» Textauszug:
====================

Wiens grüne Geheimnisse
Von Claudia Elmer
Die Josefstadt ist grau. Mit einer Fläche von nur 1,08 Quadratkilometern ist der achte Bezirk der kleinste und am dichtesten verbaute Stadtteil Wiens. Nur zwei Prozent der Gesamtfläche sind grün – die Bepflanzung auf dem Dach einer Tiefgarage mitgerechnet.
Trotzdem: Wien ist eine grüne Stadt. Von der Donauinsel bis zum Laaer Berg ist die Metropole von Weinbergen und Feldern, Gärtnereien und Wäldern umgeben. Im Stadtzentrum laden historische Anlagen – vom Botanischen Garten bis zum Stadtpark – zum Flanieren und Verweilen ein.
Grüne Refugien
Abseits öffentlicher Grünflächen gibt es Tausende private. Denen widmet sich das neue Buch "Verborgene Gärten in Wien", das im Christian Brandstätter Verlag erschienen ist. Autorin Ruth Wegerer und Fotograf Harald Eisenberger haben die grünen Refugien aufgesucht und zeichnen mit ihrem Bildband ein Porträt der Wiener Gartenlandschaft: Hinter- und Innenhöfe, Dachterrassen, Privatgärten oder Wohnsiedlungen sind vielfältig bepflanzt und weisen auf eine lange Geschichte der städtischen Privatgärten hin.

====================

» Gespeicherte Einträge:

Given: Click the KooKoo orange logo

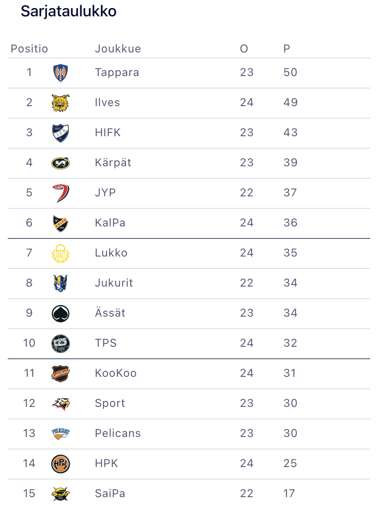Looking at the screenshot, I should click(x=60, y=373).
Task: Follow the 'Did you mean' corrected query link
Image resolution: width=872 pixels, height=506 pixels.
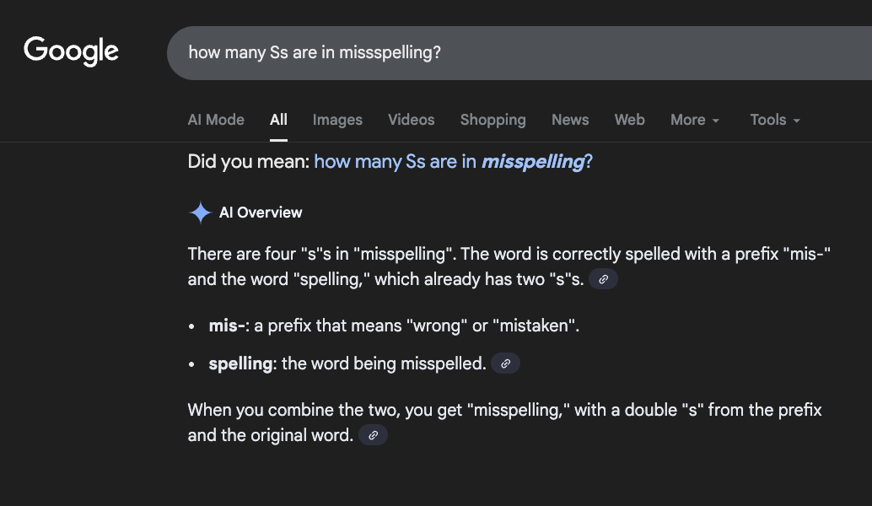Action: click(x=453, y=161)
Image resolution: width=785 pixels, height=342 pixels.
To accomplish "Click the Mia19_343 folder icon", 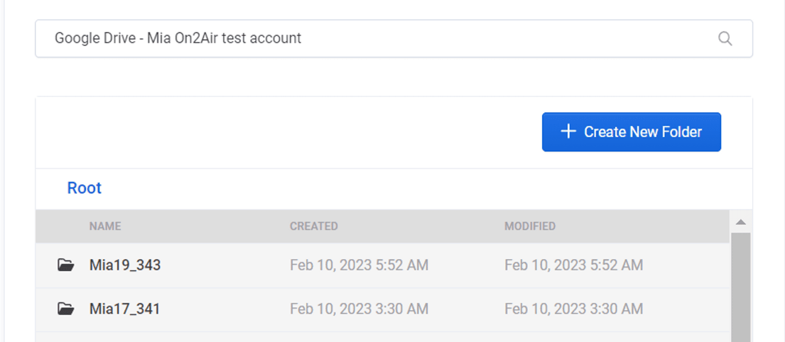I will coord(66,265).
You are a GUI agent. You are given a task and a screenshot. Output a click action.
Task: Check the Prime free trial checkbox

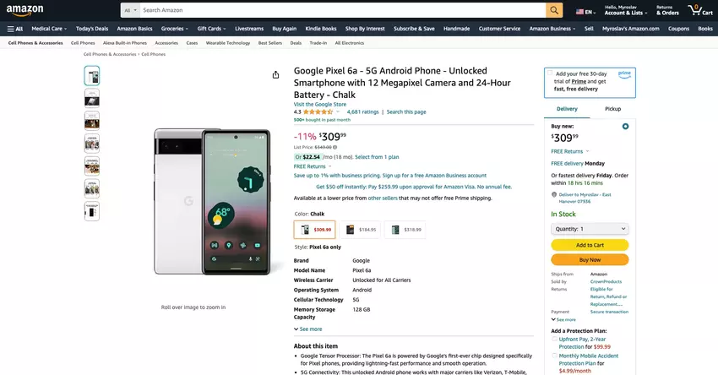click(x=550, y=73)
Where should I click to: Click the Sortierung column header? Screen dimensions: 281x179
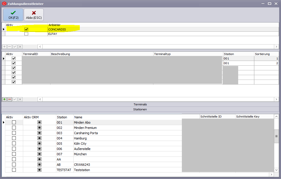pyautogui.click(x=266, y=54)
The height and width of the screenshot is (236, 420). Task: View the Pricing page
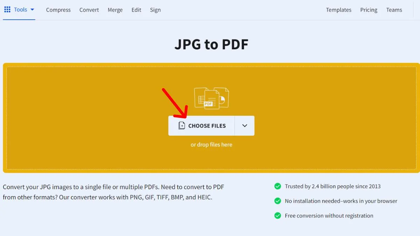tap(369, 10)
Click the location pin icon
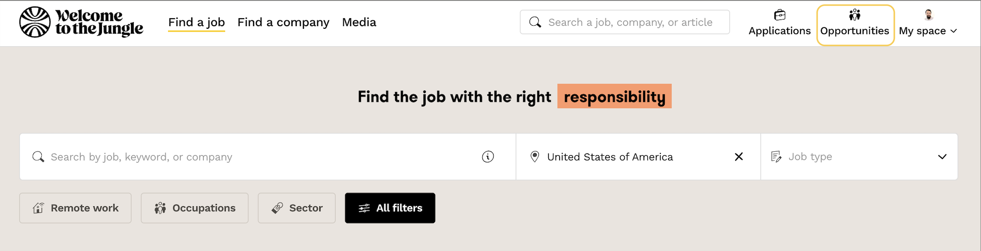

====================

» Zu bearbeiten:
[1] Gib aus dem Text über Wiens Gärten die Stelle von „Trotzdem: Wien ist“ bis einschließlich „städtischen Privatgärten hin.“ wortgetreu wieder.
[2] Welcher Anteil der Gesamtfläche der Josefstadt ist laut dem Text über Wiens Gärten grün?

» Lösungen:
[1]
Trotzdem: Wien ist eine grüne Stadt. Von der Donauinsel bis zum Laaer Berg ist die Metropole von Weinbergen und Feldern, Gärtnereien und Wäldern umgeben. Im Stadtzentrum laden historische Anlagen – vom Botanischen Garten bis zum Stadtpark – zum Flanieren und Verweilen ein.
Grüne Refugien
Abseits öffentlicher Grünflächen gibt es Tausende private. Denen widmet sich das neue Buch "Verborgene Gärten in Wien", das im Christian Brandstätter Verlag erschienen ist. Autorin Ruth Wegerer und Fotograf Harald Eisenberger haben die grünen Refugien aufgesucht und zeichnen mit ihrem Bildband ein Porträt der Wiener Gartenlandschaft: Hinter- und Innenhöfe, Dachterrassen, Privatgärten oder Wohnsiedlungen sind vielfältig bepflanzt und weisen auf eine lange Geschichte der städtischen Privatgärten hin.

[2] Zwei Prozent der Gesamtfläche sind grün, die Bepflanzung auf dem Dach einer Tiefgarage mitgerechnet.